>> BEGIN EXERCISE DATA
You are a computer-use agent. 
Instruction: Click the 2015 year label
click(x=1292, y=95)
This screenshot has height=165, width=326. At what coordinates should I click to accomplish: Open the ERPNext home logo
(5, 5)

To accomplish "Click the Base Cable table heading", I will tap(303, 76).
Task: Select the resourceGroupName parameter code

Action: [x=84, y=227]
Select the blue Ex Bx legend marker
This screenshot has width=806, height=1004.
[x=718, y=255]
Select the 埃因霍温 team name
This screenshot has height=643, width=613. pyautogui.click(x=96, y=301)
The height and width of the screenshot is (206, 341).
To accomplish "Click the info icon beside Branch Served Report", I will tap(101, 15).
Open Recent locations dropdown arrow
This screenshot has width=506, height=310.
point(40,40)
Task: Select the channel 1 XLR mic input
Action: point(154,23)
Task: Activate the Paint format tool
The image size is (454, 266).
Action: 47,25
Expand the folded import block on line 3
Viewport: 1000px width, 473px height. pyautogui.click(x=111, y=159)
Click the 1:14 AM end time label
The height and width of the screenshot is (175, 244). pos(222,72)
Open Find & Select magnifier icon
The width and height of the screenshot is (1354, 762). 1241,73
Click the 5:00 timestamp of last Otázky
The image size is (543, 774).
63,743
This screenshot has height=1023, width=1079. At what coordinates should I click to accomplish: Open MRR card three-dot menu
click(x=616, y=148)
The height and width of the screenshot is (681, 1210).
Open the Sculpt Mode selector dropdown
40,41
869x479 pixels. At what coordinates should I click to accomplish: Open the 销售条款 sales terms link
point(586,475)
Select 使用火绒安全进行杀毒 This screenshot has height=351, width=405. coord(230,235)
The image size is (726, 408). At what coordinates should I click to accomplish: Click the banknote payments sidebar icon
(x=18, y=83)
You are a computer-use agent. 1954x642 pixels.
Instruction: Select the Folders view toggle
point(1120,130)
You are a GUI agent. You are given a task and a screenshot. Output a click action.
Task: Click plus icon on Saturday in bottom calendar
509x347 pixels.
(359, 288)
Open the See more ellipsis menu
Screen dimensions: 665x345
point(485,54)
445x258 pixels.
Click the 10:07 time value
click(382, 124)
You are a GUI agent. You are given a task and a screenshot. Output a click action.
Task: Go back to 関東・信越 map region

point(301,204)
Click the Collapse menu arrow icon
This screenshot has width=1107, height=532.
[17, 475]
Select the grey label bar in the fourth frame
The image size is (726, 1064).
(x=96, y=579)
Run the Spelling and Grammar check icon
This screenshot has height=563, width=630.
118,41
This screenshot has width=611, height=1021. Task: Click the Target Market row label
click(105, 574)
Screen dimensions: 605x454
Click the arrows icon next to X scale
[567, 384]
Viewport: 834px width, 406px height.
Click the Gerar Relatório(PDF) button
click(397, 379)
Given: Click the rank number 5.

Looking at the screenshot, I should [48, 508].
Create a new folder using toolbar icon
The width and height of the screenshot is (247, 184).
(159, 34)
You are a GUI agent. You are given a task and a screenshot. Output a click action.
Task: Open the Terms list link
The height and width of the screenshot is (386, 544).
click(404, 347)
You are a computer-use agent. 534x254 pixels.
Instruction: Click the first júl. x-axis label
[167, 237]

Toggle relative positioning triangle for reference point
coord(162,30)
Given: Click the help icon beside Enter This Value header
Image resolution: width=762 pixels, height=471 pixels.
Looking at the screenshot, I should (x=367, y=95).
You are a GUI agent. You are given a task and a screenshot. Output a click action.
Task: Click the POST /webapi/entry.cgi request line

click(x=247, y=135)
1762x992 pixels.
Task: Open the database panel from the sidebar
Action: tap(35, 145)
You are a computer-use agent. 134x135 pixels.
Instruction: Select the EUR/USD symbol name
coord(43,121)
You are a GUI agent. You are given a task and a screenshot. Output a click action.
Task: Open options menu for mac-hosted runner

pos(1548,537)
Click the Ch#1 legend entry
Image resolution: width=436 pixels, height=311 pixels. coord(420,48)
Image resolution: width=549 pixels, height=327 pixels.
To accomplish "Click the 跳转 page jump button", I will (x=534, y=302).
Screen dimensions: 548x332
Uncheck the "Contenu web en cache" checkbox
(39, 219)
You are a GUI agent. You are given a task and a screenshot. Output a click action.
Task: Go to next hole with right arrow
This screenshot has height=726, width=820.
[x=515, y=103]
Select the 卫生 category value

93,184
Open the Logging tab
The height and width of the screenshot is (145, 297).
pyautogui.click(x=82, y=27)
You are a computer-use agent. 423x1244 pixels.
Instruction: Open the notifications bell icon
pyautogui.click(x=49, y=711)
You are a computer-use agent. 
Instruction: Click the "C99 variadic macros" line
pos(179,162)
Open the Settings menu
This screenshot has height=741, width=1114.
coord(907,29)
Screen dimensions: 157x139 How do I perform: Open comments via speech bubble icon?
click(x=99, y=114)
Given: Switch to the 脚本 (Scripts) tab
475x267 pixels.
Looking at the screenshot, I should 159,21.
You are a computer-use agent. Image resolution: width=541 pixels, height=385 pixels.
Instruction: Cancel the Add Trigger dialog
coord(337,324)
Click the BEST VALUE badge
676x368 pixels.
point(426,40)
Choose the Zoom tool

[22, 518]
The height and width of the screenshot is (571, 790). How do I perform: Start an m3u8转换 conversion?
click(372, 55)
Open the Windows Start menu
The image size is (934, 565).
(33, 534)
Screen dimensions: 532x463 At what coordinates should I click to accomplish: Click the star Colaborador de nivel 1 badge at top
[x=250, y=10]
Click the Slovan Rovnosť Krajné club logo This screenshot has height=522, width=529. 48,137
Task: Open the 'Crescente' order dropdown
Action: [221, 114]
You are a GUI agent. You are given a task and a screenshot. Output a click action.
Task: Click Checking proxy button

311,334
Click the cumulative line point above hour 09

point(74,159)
>> END EXERCISE DATA
WORK REQUIRED:
Return every line of the listing that contains the string "icon".

FULL OUTPUT:
To accomplish "Click the info icon beside Branch Served Report", I will tap(101, 15).
Open Find & Select magnifier icon
The image size is (726, 408). At what coordinates should I click to accomplish: Click the banknote payments sidebar icon
Task: Click plus icon on Saturday in bottom calendar
Click the Collapse menu arrow icon
Run the Spelling and Grammar check icon
Click the arrows icon next to X scale
Create a new folder using toolbar icon
Given: Click the help icon beside Enter This Value header
Instruction: Open the notifications bell icon
Screen dimensions: 157x139 How do I perform: Open comments via speech bubble icon?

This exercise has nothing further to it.